**Record set:**
=====

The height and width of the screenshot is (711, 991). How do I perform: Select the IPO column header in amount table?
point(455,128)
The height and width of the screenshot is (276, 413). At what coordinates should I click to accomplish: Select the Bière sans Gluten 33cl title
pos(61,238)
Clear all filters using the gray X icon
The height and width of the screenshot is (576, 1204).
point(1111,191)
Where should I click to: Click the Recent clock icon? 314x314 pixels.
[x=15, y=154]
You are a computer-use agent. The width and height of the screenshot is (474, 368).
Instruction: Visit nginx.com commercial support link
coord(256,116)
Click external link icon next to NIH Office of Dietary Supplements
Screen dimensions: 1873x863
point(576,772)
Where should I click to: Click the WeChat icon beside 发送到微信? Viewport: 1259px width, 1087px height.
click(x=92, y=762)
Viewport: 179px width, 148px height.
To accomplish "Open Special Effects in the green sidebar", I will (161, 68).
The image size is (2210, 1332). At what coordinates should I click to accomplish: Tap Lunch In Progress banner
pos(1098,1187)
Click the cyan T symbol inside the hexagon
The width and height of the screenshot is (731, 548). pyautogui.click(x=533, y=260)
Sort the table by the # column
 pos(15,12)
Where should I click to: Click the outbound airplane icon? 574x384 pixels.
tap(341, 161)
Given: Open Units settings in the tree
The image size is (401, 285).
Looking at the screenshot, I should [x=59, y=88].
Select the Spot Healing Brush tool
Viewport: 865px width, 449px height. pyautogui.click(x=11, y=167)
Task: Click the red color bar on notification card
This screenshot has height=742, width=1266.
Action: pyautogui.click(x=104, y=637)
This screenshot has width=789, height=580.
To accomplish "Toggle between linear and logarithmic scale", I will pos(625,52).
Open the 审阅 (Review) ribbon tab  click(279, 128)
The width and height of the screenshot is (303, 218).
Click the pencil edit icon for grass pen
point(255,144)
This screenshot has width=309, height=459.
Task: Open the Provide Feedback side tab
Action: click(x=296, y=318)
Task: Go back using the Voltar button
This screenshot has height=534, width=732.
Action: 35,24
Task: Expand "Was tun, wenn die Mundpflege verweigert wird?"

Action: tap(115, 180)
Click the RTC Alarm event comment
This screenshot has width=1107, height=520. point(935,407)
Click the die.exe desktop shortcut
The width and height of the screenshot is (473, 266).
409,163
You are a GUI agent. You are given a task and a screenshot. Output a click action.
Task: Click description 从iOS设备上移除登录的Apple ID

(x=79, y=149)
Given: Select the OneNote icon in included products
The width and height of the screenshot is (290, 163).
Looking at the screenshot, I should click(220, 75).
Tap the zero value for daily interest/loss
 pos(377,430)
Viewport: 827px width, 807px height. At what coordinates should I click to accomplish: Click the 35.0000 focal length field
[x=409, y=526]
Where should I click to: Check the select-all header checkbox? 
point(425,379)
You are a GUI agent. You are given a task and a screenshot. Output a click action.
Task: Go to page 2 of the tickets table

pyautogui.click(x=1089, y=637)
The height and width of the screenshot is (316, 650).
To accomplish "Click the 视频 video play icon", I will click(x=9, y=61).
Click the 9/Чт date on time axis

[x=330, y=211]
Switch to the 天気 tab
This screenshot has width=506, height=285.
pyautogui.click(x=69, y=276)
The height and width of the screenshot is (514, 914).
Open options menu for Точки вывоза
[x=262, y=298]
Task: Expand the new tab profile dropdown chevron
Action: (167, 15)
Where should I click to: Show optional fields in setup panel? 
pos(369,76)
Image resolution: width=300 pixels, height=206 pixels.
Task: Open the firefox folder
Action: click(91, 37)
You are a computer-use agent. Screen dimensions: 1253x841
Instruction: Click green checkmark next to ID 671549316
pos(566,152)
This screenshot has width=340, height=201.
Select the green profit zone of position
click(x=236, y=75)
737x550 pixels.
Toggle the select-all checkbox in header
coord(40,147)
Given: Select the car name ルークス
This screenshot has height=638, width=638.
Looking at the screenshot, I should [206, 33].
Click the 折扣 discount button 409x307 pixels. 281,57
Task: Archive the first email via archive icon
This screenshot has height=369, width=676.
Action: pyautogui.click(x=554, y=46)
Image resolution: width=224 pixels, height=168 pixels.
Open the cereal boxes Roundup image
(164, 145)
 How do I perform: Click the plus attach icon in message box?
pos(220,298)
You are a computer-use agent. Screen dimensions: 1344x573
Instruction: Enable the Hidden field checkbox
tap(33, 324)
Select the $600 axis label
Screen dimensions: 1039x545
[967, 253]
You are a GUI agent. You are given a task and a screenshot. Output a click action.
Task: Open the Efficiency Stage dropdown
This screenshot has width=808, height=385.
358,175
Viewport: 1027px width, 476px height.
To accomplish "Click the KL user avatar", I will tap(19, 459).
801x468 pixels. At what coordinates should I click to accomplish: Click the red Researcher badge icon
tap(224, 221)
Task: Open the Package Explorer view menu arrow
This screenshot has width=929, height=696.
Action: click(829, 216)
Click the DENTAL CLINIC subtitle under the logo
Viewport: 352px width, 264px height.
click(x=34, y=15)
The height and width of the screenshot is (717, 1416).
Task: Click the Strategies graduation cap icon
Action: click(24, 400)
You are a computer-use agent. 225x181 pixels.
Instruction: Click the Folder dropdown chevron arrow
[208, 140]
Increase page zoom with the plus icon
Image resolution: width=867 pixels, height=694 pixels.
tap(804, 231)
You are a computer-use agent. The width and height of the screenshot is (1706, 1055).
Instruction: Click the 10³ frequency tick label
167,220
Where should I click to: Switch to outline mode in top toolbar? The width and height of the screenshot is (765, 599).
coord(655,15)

=====

**What to produce:** Count the lines of the items above that contain the word "column", treating uppercase and lowercase as different, and give only that number.

**Finished exercise:** 2